------ SOURCE TEXT ------

Mandarin language learning tips?
August 30, 2004 8:21 AM   Subscribe

Does anybody have any experience with learning Mandarin (specifically Putonghua, I guess) in North America? Are there any useful programs, tips, or strategies that people have employed? Are there any good online programs or resources? Is it extremely difficult for romance language speakers to pick it up? Thanks!
posted by loquax to Society & Culture (8 answers total) 5 users marked this as a favorite
 
I am a Canadian Anglophone, and I took a beginning Mandarin/Putonghua course at university.

The difficulty of Chinese is not due to the language (which is quite simple and straightforward), but the fact that (unlike English and French, for example) there are few shared words to act as crutches. What you find difficult will depend on your own aptitudes. If you have a good memory for symbols, you may find the characters very easy to learn, as I did. The grammar is very simple - like English, the sentances are Subject-Verb-Object, and there are no cases, or even plural to worry about. Pinyin spelling is also simple. Pronunciation is more difficult - in addition to the tones (there are only four in Putonghua), Chinese includes many phonemes not normally used in European languages.

The person who was most sucessful in my class was someone who got involved in the local Taiwanese students' association, and used his Chinese as much as possible, even when he did so poorly - like all languages, the more you use it, the better you will become. Chinese people tend to be very open to people learning the language (many have seemed surprised that I even know the word for chopsticks), though sometimes too accomodating in their willingness to speak English.

Zhongwen.com is an excellent online resource. There are also several webpages with phrases and recordings to teach pronunciation aimed at Westerners who have adopted Chinese children.

Good luck! Mandarin is a very beautiful language, and I wish I had time to study it more.
posted by jb at 8:52 AM on August 30, 2004


I studied Mandarin for four years at university... my suggestion to you is to find a program that teaches the spoken language and not the written — spoken Mandarin is amazingly straight forward, without the verb conjugation or declinations that make learning European languages so damn hard... but learning the characters is a world to itself.
posted by silusGROK at 9:03 AM on August 30, 2004


It's tough to say whether a language like Mandarin is easier to learn than a Romance language. I knew a student once who was having a hell of a time learning Spanish. He switched to Japanese, and had a much easier time. As he told it, Spanish was too similar to his native English; it was too confusing to keep track of when you did the same thing as English and when you didn't.

------ DATA SECTION ------

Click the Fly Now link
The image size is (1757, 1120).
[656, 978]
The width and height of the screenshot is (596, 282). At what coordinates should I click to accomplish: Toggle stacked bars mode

------

(TASK 1)
Using the thread on learning Mandarin, answer these:
(a) How many tones does Putonghua have?
(b) Which website is called an excellent online resource?
(c) How many years did silusGROK study Mandarin at university?
(TASK 2) Give a continuation of the thread on learning Mandarin, picking up after its last sentence.

(EXPECTED OUTPUT 1)
(a) Four.
(b) Zhongwen.com.
(c) Four years.

(EXPECTED OUTPUT 2)
posted by profwhat at 10:06 AM on August 30, 2004


It really depends on how you learn languages. The Boy and I both tried to learn Mandarin in college and we both ran into different obstacles. He had a terrible time with the characters but found the grammar structure incredibly elegant and easy to learn. I, on the other hand, did fine with the characters and had the damndest time with the grammar. In any case, I would recommend a Pimsleur course or any sort of situation where you are forced to use the language (conversation with a speaker who doesn't know English, travel). It's the easiest and best way to learn.
posted by calistasm at 6:41 PM on August 30, 2004


Pay attention to your tones. Some novices think that they can totally blow off tones and for really rudimentary stuff, you can indeed get by with shiite tones. But if you want to go past "Where is the bathroom?" and you don't know your first tone from the fourth, then you'll hit a very large wall.

Learning characters involves constant memorization. Slap some electronic music in your music listening device of your choice and write each character over and over until you can write it from memory. Don't bother trying to learn what the different radicals all mean until you've gotten your feet wet.

Also, decide if you want to learn simplified or traditional characters. Simplified characters are a lot easier, so if you're only plannning on reading mainland Chinese stuff, you can save yourself some hassle by starting with simplified from the start.
posted by alidarbac at 11:25 PM on August 30, 2004


Response by poster: Thanks very much for the help all - I think I will be taking a college course shortly, focusing on speaking as much as possible, and simplified characters. Those Pimsleur courses look interesting too. Thanks again!
posted by loquax at 7:16 AM on August 31, 2004


I learned mandarin in college. The classes I took were "advanced", the difference between regular and advanced being that we had to learn both the simplified and traditional written language, as well as the spoken language.

The thing that helped me most with characters was heavy use of flash cards. I made flash cards that had a symbol on one side, and on the other had the english definition and the pinyin.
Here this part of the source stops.